>> Start INPUT ROWS
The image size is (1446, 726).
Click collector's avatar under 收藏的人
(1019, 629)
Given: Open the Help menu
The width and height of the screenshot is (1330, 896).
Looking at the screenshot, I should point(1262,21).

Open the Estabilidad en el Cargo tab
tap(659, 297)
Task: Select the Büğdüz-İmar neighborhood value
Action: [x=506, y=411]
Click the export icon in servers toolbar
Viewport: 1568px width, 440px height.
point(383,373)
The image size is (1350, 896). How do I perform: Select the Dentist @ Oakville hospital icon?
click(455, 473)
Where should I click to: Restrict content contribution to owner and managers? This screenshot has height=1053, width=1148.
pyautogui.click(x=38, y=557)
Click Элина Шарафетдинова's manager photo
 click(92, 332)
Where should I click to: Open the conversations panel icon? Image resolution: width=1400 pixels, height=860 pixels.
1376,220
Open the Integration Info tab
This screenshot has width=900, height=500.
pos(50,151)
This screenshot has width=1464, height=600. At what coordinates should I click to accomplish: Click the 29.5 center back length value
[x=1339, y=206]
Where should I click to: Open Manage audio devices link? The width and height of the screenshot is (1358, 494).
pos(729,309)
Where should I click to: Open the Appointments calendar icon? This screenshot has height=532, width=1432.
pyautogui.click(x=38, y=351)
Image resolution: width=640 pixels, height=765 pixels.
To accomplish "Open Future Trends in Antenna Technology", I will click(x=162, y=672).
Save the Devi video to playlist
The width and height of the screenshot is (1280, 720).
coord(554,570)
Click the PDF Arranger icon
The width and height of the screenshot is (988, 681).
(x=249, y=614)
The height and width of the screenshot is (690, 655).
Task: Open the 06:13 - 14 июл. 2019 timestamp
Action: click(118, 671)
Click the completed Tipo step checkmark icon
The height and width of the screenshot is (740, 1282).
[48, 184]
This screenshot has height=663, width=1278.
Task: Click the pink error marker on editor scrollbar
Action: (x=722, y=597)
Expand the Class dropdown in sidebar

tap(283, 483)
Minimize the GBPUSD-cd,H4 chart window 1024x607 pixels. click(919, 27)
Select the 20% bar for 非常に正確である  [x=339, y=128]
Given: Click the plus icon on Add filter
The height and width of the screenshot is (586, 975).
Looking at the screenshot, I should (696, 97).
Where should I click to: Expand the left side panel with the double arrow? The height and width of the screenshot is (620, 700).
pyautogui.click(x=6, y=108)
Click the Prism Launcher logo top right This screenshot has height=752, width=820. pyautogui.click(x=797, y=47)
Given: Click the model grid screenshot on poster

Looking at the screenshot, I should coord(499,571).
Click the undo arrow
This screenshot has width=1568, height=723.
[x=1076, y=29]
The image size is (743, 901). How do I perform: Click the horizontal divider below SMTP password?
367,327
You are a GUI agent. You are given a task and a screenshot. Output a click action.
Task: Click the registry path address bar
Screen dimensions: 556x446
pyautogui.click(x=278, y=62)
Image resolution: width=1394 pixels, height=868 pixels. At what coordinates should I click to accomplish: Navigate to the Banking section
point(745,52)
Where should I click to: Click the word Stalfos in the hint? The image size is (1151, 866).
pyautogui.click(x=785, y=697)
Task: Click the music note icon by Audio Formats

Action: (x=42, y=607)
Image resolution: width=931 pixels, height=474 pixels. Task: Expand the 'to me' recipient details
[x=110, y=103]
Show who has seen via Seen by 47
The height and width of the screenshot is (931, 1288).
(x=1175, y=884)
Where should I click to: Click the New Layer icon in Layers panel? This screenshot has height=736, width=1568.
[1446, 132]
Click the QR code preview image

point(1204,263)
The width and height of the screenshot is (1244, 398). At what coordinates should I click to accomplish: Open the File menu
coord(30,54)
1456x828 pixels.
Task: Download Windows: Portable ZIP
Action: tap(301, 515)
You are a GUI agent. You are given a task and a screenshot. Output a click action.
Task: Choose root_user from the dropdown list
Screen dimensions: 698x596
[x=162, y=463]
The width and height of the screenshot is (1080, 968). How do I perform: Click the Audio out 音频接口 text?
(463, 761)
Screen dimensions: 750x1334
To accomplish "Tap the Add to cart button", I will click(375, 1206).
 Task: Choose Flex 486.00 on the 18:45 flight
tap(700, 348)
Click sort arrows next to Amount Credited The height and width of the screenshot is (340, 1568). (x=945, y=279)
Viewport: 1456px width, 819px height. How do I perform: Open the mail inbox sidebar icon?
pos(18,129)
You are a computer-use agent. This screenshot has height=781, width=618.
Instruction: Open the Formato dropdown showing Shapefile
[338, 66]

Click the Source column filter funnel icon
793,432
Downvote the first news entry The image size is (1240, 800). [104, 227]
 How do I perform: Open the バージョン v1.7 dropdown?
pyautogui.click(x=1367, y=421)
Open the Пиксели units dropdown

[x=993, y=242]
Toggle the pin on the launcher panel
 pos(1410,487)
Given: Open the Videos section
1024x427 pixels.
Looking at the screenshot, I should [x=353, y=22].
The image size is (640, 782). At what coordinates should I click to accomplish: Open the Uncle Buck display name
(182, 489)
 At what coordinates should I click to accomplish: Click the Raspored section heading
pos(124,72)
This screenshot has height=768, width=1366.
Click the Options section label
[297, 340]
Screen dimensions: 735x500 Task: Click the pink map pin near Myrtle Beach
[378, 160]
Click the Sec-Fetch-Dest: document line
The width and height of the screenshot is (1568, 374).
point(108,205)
>> End INPUT ROWS
Return every line of the source records above verbatim, with no changes.

The image size is (1446, 726).
Click collector's avatar under 收藏的人
(1019, 629)
Given: Open the Help menu
The width and height of the screenshot is (1330, 896).
Looking at the screenshot, I should point(1262,21).

Open the Estabilidad en el Cargo tab
tap(659, 297)
Task: Select the Büğdüz-İmar neighborhood value
Action: [x=506, y=411]
Click the export icon in servers toolbar
Viewport: 1568px width, 440px height.
point(383,373)
The image size is (1350, 896). How do I perform: Select the Dentist @ Oakville hospital icon?
click(455, 473)
Where should I click to: Restrict content contribution to owner and managers? This screenshot has height=1053, width=1148.
pyautogui.click(x=38, y=557)
Click Элина Шарафетдинова's manager photo
 click(92, 332)
Where should I click to: Open the conversations panel icon? Image resolution: width=1400 pixels, height=860 pixels.
1376,220
Open the Integration Info tab
This screenshot has width=900, height=500.
pos(50,151)
This screenshot has width=1464, height=600. At what coordinates should I click to accomplish: Click the 29.5 center back length value
[x=1339, y=206]
Where should I click to: Open Manage audio devices link? The width and height of the screenshot is (1358, 494).
pos(729,309)
Where should I click to: Open the Appointments calendar icon? This screenshot has height=532, width=1432.
pyautogui.click(x=38, y=351)
Image resolution: width=640 pixels, height=765 pixels.
To accomplish "Open Future Trends in Antenna Technology", I will click(x=162, y=672).
Save the Devi video to playlist
The width and height of the screenshot is (1280, 720).
coord(554,570)
Click the PDF Arranger icon
The width and height of the screenshot is (988, 681).
(x=249, y=614)
The height and width of the screenshot is (690, 655).
Task: Open the 06:13 - 14 июл. 2019 timestamp
Action: click(118, 671)
Click the completed Tipo step checkmark icon
The height and width of the screenshot is (740, 1282).
[48, 184]
This screenshot has height=663, width=1278.
Task: Click the pink error marker on editor scrollbar
Action: (x=722, y=597)
Expand the Class dropdown in sidebar

tap(283, 483)
Minimize the GBPUSD-cd,H4 chart window 1024x607 pixels. click(919, 27)
Select the 20% bar for 非常に正確である  [x=339, y=128]
Given: Click the plus icon on Add filter
The height and width of the screenshot is (586, 975).
Looking at the screenshot, I should (696, 97).
Where should I click to: Expand the left side panel with the double arrow? The height and width of the screenshot is (620, 700).
pyautogui.click(x=6, y=108)
Click the Prism Launcher logo top right This screenshot has height=752, width=820. pyautogui.click(x=797, y=47)
Given: Click the model grid screenshot on poster

Looking at the screenshot, I should coord(499,571).
Click the undo arrow
This screenshot has width=1568, height=723.
[x=1076, y=29]
The image size is (743, 901). How do I perform: Click the horizontal divider below SMTP password?
367,327
You are a GUI agent. You are given a task and a screenshot. Output a click action.
Task: Click the registry path address bar
Screen dimensions: 556x446
pyautogui.click(x=278, y=62)
Image resolution: width=1394 pixels, height=868 pixels. At what coordinates should I click to accomplish: Navigate to the Banking section
point(745,52)
Where should I click to: Click the word Stalfos in the hint? The image size is (1151, 866).
pyautogui.click(x=785, y=697)
Task: Click the music note icon by Audio Formats

Action: (x=42, y=607)
Image resolution: width=931 pixels, height=474 pixels. Task: Expand the 'to me' recipient details
[x=110, y=103]
Show who has seen via Seen by 47
The height and width of the screenshot is (931, 1288).
(x=1175, y=884)
Where should I click to: Click the New Layer icon in Layers panel? This screenshot has height=736, width=1568.
[1446, 132]
Click the QR code preview image

point(1204,263)
The width and height of the screenshot is (1244, 398). At what coordinates should I click to accomplish: Open the File menu
coord(30,54)
1456x828 pixels.
Task: Download Windows: Portable ZIP
Action: tap(301, 515)
You are a GUI agent. You are given a task and a screenshot. Output a click action.
Task: Choose root_user from the dropdown list
Screen dimensions: 698x596
[x=162, y=463]
The width and height of the screenshot is (1080, 968). How do I perform: Click the Audio out 音频接口 text?
(463, 761)
Screen dimensions: 750x1334
To accomplish "Tap the Add to cart button", I will click(375, 1206).
 Task: Choose Flex 486.00 on the 18:45 flight
tap(700, 348)
Click sort arrows next to Amount Credited The height and width of the screenshot is (340, 1568). (x=945, y=279)
Viewport: 1456px width, 819px height. How do I perform: Open the mail inbox sidebar icon?
pos(18,129)
You are a computer-use agent. This screenshot has height=781, width=618.
Instruction: Open the Formato dropdown showing Shapefile
[338, 66]

Click the Source column filter funnel icon
793,432
Downvote the first news entry The image size is (1240, 800). [104, 227]
 How do I perform: Open the バージョン v1.7 dropdown?
pyautogui.click(x=1367, y=421)
Open the Пиксели units dropdown

[x=993, y=242]
Toggle the pin on the launcher panel
 pos(1410,487)
Given: Open the Videos section
1024x427 pixels.
Looking at the screenshot, I should [x=353, y=22].
The image size is (640, 782). At what coordinates should I click to accomplish: Open the Uncle Buck display name
(182, 489)
 At what coordinates should I click to accomplish: Click the Raspored section heading
pos(124,72)
This screenshot has height=768, width=1366.
Click the Options section label
[297, 340]
Screen dimensions: 735x500 Task: Click the pink map pin near Myrtle Beach
[378, 160]
Click the Sec-Fetch-Dest: document line
The width and height of the screenshot is (1568, 374).
point(108,205)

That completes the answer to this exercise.